Do this
Print the lines exactly, beginning with the line containing "You are a computer-use agent." and continuing through the line containing "Instruction: Click the".

Material shown
▼▼▼

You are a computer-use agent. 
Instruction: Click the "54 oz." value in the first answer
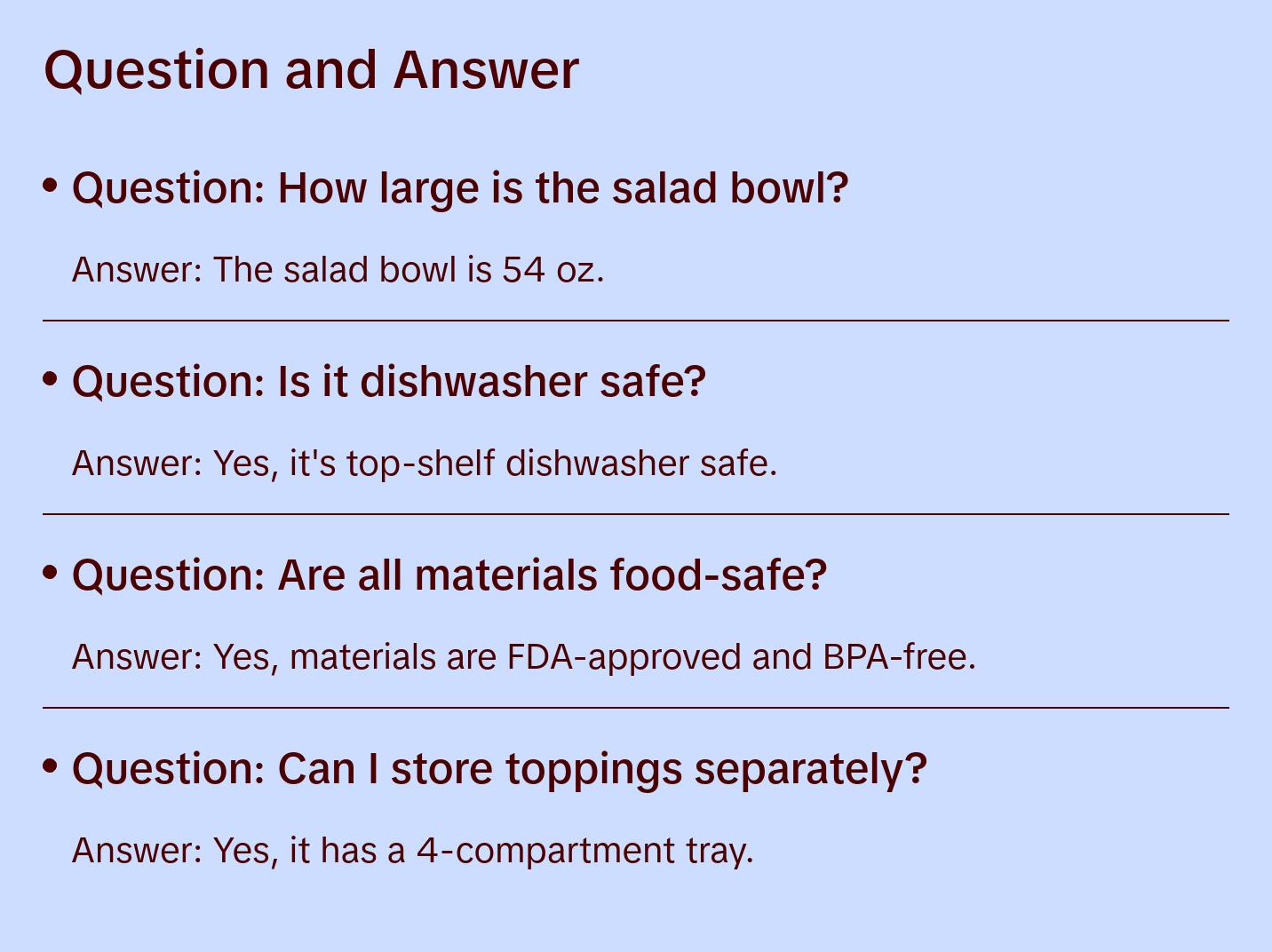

▲▲▲
▼▼▼

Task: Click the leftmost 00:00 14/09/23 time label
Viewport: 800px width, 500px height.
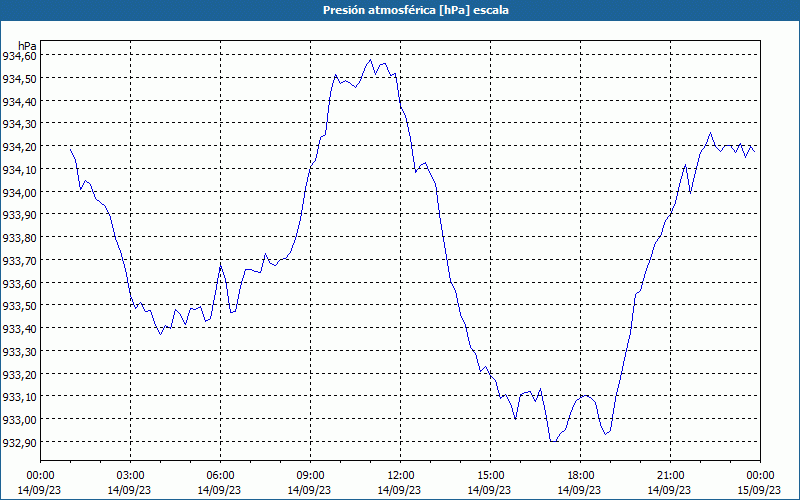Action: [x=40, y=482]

▲▲▲
▼▼▼

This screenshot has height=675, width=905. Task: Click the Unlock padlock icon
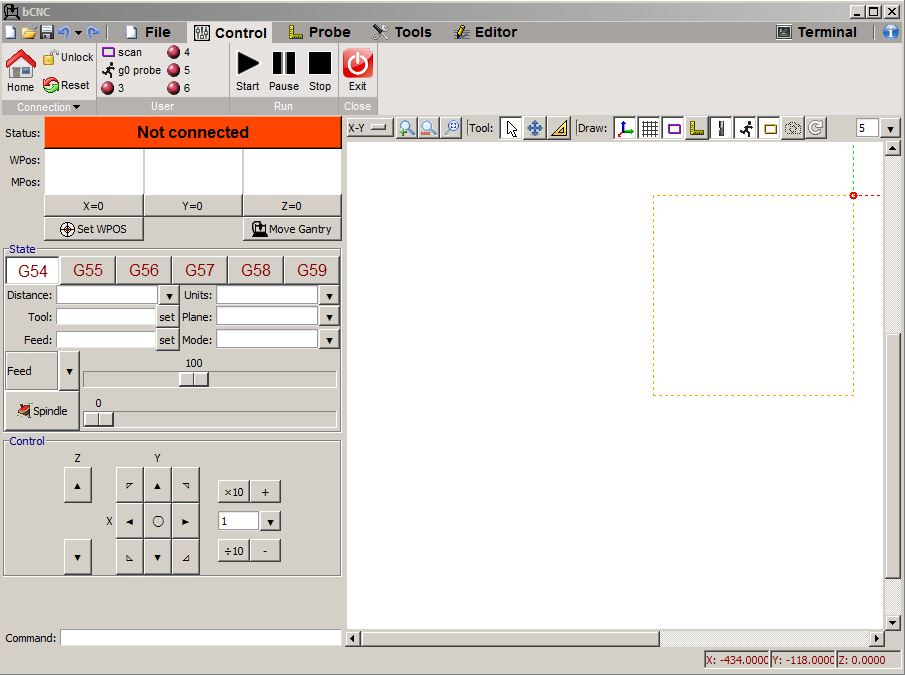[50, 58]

▲▲▲

Full solution
You are a computer-use agent. 
Instruction: Click the "54 oz." value in the first answer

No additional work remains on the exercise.